Fertilizer, farm equipment (even US-made given tariff-driven increase in aluminum and steel) and other farming necessities have soared in price, just as global demand has fallen. One particular bankruptcy, joining many others for the reasons noted above, illustrates the bankruptcy ripple effect:

“Farmers across the Midwest and South faced a sudden financial crisis in late October when payments for their harvested grain failed to arrive. From Nebraska to Texas, producers who had delivered crops to a major grain buyer [half-billion-dollar valued Hansen-Mueller] found themselves waiting for checks that never came. Phone calls to the company went unanswered, and as days passed, concern turned to alarm. By early November, the scale of the problem became clear: thousands of farmers and agribusinesses were owed millions, with no explanation in sight.” PennyGem, December 24th. Many farmers expecting those payments, along with some major companies as denoted above, were devastated. Many filed resulting bankruptcies as well.

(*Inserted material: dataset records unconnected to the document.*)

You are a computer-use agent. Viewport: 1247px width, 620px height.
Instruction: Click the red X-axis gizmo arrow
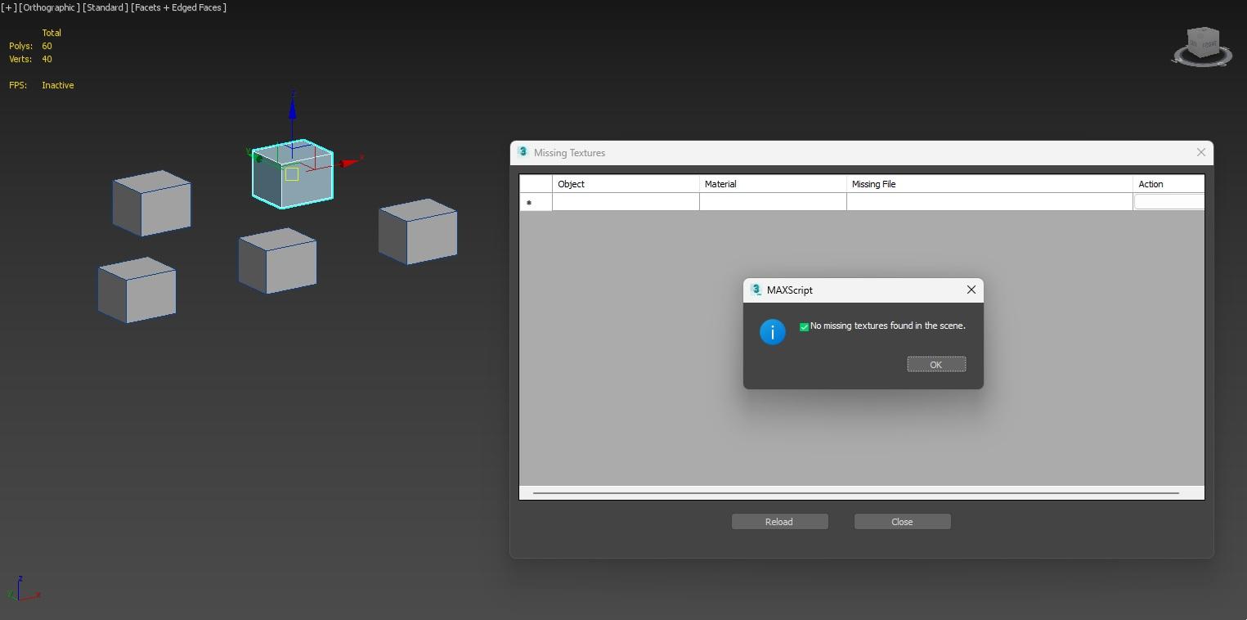tap(352, 162)
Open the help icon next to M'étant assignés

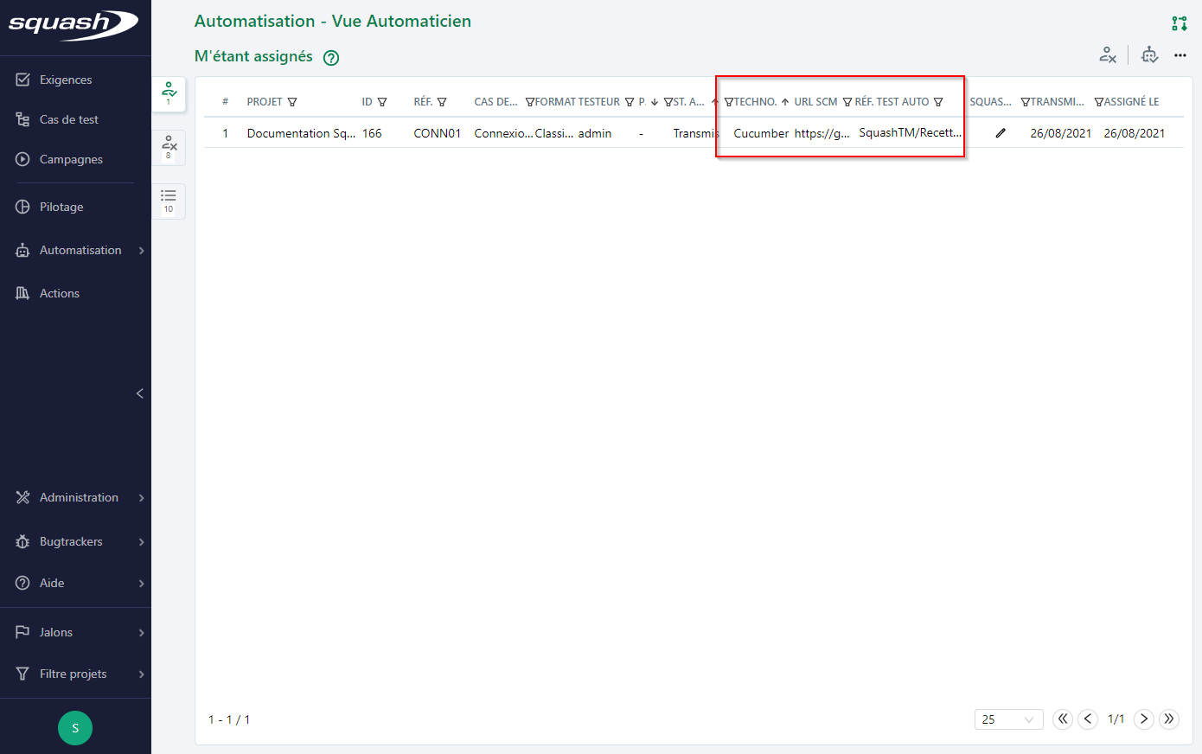coord(330,57)
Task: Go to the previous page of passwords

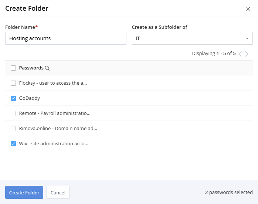Action: (240, 54)
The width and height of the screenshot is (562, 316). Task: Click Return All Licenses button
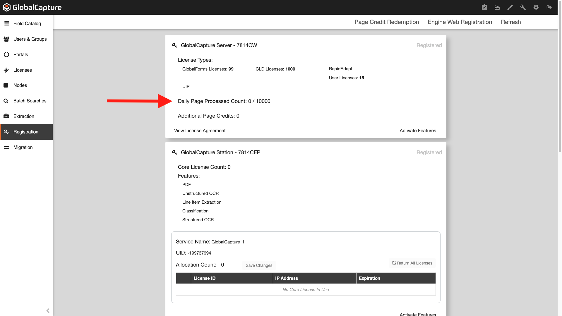click(412, 263)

According to the Red River Farm Network (December 22nd): “The sale of assets from the Hansen-Mueller bankruptcy [was finalized on December 22nd] in Nebraska. Kansas-based Redwood Group has been selected as a successful bidder on spring wheat and oat contracts in Grand Forks; a facility lease and oat contracts in Superior and Duluth and oat contracts in Sioux City. Redwood Group won the bid on business in Kansas City and Houston and railcar leases. North Dakota-based Paterson Grain has the winning bid on a facility lease and oat and barley contracts in Toledo, Ohio. A wheat facility in Sioux City and wheat contracts in Council Bluffs and Kansas City went to West Plains LLC. Hansen-Mueller filed for Chapter 11 bankruptcy last month after failing to pay farmers for grain deliveries.” Trump may have destroyed farming livelihoods for thousands of American farmers, but somehow, he continues to have support from that group… so far.

I’m Peter Dekom, and fabricating or distorting economic statistics to parade failed economic policies… finally… is convincing millions of Americans who voted for Donald Trump that they made a big mistake… but will they remember for the midterms… if there are any?